TBILISI, DFWatch — The director of a government-controlled TV channel and a key figure after the rose revolution has left his position.
Control over Imedi TV was Tuesday evening handed over to the family of the deceased businessman Badri Patarkatsishvili, who owned the channel and made it into a symbol of independent reporting admired in Europe.
When a wave of anti-Saakashvili sentiment shook the country in 2007, it became a medium for voices of discontent, but was stormed by the police and shut down, and later taken over by an investor close to the government in early 2008.
Tuesday evening Imedi TV released a brief statement, according to which the owners of the channel and the family of Patarkatsishvili, who ran in presidential election in 2008, signed an agreement, and as a result, the family is again in control of the channel.
“The process of transferring Imedi to the family has started and we will do our best so that Imedi will be a professional and objective channel,” family members say.
About half an hour before Imedi released the statement, it became known that Giorgi Arveladze, a person close to President Mikheil Saakashvili and a former economy minister who has been general director of the channel in recent years, held a meeting with employees announcing that he was leaving.
Patarkatsishvili owned Imedi TV until his death in January 2008. Since then, his widow has tried to regain control over the channel.
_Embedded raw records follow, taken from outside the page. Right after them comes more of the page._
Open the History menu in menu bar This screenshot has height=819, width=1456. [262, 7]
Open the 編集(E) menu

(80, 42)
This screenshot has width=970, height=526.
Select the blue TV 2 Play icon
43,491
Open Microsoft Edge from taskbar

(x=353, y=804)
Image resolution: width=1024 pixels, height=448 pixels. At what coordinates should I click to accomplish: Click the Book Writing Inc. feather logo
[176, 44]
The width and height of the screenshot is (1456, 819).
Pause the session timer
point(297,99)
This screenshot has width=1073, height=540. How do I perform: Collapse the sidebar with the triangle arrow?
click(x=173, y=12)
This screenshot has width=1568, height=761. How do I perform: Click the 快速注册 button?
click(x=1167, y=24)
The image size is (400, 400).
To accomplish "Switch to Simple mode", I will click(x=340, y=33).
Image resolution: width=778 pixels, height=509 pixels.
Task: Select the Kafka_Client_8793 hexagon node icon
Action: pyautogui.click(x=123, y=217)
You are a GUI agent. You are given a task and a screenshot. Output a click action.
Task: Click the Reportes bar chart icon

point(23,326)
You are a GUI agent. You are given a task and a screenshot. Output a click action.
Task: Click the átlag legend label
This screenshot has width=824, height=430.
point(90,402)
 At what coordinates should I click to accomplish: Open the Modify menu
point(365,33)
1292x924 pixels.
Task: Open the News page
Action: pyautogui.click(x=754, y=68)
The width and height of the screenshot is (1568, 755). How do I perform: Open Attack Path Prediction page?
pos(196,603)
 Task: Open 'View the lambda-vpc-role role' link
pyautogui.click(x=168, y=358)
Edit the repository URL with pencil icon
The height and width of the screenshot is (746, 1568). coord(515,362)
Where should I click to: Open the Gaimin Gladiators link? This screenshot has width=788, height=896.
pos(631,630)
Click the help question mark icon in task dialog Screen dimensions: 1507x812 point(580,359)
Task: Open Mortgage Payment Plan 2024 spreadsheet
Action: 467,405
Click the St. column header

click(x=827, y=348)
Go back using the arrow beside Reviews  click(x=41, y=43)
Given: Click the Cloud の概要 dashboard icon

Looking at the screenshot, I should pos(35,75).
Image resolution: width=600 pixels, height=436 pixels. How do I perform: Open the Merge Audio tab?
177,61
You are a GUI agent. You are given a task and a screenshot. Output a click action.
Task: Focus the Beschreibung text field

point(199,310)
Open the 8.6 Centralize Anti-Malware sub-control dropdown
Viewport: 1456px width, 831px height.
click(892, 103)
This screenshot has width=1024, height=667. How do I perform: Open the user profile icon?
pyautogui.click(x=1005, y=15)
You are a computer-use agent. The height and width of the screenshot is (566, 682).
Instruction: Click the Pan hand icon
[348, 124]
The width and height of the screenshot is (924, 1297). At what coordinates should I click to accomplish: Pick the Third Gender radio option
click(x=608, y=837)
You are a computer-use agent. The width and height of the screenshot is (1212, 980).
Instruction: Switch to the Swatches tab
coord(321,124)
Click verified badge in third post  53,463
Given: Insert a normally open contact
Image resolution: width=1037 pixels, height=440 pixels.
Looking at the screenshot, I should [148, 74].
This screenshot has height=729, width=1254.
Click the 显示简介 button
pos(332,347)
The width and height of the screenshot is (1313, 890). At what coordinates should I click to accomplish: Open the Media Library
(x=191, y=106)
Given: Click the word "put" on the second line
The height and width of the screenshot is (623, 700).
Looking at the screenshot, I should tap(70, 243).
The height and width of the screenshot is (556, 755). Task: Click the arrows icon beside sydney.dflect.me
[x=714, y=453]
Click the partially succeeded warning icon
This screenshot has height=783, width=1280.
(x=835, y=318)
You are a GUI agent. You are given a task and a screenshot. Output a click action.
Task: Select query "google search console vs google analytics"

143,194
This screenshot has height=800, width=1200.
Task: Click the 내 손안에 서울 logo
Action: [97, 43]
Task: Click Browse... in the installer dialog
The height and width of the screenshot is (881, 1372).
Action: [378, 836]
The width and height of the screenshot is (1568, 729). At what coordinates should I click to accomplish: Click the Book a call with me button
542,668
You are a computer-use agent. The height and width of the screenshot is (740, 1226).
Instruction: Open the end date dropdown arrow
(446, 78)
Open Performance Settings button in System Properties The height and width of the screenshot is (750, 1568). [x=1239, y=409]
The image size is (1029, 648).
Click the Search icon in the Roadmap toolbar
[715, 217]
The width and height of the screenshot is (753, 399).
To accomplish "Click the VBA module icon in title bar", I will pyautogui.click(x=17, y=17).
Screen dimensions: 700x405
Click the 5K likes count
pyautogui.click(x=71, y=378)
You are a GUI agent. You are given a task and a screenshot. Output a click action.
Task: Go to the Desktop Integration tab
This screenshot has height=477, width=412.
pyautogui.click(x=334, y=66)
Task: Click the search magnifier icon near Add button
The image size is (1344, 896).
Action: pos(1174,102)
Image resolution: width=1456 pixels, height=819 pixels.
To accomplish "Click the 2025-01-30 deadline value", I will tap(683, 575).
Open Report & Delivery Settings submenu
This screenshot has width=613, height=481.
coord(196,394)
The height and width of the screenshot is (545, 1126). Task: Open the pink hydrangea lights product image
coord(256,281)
The businessman owned Imedi during a period of turmoil in Georgia which peaked in November 2007, when police stormed the TV station’s studios, destroyed equipment and closed it down.
Imedi then went back on air, but was strictly prohibited from broadcasting anything to do with politics until after both the presidential election January 2008 and the parliamentary election May 2008 had been conducted.
One of its most well-known journalists, Giorgi Targamadze, went into politics and founded the Christian Democrat party, which has been the parliamentary opposition for the last four years.
Afterwards, it became a pro-government channel and as such joined ranks with Rustavi 2 and Channel 1 in foisting the Saakashvili government’s line onto viewers.
During this period it has failed to report on important events in the country and dedicated most of its news programs to endless reports about government achievements, carrying live feeds of the president and other officials as they were opening roads, factories, parks and boasted about their own success.
After the recent election, which was won by the Georgian Dream coalition, government-controlled media came to a moment of crisis. Imedi shut down all its humor and entertainment programs; the former owners of Rustavi 2 started fighting to regain control of that channel, while Channel 1 closed its talk shows on politics and social issues.